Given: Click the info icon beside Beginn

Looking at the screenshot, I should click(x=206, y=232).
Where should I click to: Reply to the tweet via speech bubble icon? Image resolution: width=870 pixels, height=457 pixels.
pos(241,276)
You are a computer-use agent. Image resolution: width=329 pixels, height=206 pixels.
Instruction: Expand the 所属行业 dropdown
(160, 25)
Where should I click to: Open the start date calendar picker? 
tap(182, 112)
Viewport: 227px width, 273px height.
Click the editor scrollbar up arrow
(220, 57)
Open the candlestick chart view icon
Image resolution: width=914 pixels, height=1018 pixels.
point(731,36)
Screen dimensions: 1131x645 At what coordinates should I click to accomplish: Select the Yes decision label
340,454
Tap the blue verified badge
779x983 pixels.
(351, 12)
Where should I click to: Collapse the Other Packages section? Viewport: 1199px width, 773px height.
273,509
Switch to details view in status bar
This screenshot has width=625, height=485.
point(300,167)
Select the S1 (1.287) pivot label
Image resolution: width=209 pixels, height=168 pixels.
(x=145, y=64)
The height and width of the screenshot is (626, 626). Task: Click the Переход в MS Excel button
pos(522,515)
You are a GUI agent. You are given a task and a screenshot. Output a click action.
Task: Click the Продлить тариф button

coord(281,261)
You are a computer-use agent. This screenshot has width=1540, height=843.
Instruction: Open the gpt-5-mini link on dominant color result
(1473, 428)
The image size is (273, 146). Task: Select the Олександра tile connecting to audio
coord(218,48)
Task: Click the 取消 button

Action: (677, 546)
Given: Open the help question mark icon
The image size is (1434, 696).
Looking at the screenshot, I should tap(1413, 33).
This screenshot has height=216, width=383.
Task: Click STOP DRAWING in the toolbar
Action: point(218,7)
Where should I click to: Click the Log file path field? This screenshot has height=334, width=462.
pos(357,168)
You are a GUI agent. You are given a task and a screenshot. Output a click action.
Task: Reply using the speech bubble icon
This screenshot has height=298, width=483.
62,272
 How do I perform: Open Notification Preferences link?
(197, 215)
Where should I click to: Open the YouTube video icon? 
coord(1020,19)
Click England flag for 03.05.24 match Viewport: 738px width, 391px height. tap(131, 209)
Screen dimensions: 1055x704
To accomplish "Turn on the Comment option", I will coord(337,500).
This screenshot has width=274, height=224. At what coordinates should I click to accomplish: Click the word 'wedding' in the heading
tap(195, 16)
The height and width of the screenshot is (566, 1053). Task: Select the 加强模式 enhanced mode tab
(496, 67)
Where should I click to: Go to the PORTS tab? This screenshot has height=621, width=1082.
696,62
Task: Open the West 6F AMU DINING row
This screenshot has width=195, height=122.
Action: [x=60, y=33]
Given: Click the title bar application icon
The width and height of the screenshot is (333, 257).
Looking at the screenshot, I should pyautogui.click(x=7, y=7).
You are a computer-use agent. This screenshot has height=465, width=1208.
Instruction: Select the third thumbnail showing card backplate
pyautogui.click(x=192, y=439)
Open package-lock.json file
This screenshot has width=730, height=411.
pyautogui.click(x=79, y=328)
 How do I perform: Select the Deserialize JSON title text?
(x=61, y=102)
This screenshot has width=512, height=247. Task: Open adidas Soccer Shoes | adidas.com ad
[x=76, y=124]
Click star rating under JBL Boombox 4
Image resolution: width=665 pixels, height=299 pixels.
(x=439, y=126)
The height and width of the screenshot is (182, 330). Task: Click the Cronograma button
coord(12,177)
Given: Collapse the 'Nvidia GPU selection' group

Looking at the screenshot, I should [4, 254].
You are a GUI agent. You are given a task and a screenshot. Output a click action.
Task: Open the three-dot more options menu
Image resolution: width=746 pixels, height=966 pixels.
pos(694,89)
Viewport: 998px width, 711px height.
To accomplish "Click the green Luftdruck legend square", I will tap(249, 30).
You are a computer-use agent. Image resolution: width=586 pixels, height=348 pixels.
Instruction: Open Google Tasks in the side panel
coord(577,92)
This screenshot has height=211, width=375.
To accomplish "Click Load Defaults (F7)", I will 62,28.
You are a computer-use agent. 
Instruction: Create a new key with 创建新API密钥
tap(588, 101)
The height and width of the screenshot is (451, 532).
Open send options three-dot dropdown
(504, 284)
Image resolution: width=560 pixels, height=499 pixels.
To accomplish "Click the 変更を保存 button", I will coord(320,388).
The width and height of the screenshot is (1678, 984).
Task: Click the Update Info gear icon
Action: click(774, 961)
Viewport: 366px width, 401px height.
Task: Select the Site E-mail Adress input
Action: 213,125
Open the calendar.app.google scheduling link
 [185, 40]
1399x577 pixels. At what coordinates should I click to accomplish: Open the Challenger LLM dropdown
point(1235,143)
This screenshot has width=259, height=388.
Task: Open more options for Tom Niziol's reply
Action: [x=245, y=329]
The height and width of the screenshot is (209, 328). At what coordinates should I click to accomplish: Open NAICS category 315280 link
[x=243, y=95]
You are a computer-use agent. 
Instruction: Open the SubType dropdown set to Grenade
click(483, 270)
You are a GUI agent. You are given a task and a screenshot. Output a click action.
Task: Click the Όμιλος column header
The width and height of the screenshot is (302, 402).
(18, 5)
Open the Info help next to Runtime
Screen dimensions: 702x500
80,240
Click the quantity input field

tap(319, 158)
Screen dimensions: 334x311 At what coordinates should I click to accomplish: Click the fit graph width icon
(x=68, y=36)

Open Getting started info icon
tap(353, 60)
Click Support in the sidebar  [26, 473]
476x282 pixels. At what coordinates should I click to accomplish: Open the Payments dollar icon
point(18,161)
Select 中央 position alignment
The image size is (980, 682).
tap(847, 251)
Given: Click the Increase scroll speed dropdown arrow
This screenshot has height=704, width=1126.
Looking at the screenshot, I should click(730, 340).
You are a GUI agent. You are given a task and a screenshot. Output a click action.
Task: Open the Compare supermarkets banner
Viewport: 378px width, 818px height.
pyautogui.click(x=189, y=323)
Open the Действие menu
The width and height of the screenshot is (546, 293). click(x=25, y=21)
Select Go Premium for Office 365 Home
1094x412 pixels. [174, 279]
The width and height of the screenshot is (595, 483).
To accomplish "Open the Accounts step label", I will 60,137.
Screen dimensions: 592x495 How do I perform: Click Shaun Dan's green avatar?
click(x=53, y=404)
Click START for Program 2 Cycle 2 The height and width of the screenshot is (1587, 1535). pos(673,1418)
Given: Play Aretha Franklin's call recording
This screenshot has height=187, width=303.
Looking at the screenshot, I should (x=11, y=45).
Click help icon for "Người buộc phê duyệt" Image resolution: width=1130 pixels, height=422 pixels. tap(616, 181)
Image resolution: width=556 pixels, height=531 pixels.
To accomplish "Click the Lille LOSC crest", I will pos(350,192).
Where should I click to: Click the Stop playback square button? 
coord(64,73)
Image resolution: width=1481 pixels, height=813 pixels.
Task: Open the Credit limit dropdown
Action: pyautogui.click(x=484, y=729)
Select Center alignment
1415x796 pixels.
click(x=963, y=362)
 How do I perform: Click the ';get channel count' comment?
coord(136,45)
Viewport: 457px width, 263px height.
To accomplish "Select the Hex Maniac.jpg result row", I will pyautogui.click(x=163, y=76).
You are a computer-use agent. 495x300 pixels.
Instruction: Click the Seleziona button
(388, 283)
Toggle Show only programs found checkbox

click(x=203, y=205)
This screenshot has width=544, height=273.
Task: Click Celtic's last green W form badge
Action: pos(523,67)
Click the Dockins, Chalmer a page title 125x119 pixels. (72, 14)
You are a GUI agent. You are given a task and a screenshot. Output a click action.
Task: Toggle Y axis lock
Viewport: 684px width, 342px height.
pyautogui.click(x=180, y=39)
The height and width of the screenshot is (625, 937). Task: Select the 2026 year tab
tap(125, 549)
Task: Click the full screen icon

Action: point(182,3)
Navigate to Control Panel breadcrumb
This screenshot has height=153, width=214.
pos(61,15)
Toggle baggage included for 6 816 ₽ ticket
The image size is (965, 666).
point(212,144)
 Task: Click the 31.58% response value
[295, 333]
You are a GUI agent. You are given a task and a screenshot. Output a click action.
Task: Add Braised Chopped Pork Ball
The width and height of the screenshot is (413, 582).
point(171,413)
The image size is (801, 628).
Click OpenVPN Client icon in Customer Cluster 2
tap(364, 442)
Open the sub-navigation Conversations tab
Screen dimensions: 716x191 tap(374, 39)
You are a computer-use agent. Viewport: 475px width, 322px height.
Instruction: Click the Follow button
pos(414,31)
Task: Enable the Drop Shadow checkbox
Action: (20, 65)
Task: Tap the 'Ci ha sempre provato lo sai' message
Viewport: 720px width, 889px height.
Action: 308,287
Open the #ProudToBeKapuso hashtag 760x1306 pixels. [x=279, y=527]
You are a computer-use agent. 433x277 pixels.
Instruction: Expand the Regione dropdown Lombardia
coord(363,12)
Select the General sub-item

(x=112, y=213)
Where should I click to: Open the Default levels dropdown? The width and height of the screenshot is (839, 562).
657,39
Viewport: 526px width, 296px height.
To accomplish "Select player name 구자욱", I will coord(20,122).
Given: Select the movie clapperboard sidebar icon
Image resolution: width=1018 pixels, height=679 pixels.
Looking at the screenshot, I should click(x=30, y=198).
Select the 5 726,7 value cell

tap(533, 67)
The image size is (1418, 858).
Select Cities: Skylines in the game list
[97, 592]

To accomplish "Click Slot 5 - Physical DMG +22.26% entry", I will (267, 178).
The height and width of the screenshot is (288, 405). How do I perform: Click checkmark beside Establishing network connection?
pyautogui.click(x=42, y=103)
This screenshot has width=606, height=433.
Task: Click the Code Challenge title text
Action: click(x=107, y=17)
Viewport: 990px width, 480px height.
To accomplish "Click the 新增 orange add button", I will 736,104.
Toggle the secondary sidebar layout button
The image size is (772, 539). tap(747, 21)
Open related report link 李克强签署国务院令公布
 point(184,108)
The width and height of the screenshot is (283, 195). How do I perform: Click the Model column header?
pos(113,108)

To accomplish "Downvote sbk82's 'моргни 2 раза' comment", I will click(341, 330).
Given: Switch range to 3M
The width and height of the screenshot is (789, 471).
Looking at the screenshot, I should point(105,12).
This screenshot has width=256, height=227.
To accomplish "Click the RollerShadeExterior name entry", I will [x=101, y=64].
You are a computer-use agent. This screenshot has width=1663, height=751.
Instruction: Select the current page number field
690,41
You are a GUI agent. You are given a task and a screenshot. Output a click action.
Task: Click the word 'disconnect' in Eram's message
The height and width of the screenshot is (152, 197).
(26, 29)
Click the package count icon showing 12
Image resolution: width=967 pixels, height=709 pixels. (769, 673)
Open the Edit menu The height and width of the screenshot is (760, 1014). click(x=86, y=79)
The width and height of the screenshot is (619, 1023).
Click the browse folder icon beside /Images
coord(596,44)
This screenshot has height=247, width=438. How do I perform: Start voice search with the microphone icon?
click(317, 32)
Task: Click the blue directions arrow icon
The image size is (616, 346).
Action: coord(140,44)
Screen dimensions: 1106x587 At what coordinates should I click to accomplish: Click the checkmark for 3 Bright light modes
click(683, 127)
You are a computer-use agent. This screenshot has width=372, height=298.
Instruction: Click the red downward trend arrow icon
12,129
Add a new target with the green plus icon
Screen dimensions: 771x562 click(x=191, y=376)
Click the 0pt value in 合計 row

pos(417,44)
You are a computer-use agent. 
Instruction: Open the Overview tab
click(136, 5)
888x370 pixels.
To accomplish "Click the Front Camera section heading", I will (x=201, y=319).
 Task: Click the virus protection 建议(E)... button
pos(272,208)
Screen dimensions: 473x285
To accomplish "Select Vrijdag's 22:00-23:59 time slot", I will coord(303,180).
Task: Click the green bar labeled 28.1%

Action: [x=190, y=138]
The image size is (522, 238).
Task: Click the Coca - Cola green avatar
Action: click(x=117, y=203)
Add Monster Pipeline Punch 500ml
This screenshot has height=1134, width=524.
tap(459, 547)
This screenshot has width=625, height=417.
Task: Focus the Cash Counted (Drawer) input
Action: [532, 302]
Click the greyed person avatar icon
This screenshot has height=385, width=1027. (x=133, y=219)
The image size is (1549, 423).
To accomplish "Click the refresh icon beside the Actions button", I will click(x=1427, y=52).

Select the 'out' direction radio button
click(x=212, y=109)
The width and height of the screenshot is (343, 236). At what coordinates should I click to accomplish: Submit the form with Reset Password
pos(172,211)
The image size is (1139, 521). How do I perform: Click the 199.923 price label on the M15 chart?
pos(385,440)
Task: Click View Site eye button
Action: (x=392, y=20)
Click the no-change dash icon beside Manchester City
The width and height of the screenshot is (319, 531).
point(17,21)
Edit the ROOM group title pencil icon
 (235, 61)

* * * * *

TASK DETAILS: Search the data for "name". Copy every line that has it.

RESULT OF THE TASK:
To accomplish "Select player name 구자욱", I will coord(20,122).
To accomplish "Click the RollerShadeExterior name entry", I will [x=101, y=64].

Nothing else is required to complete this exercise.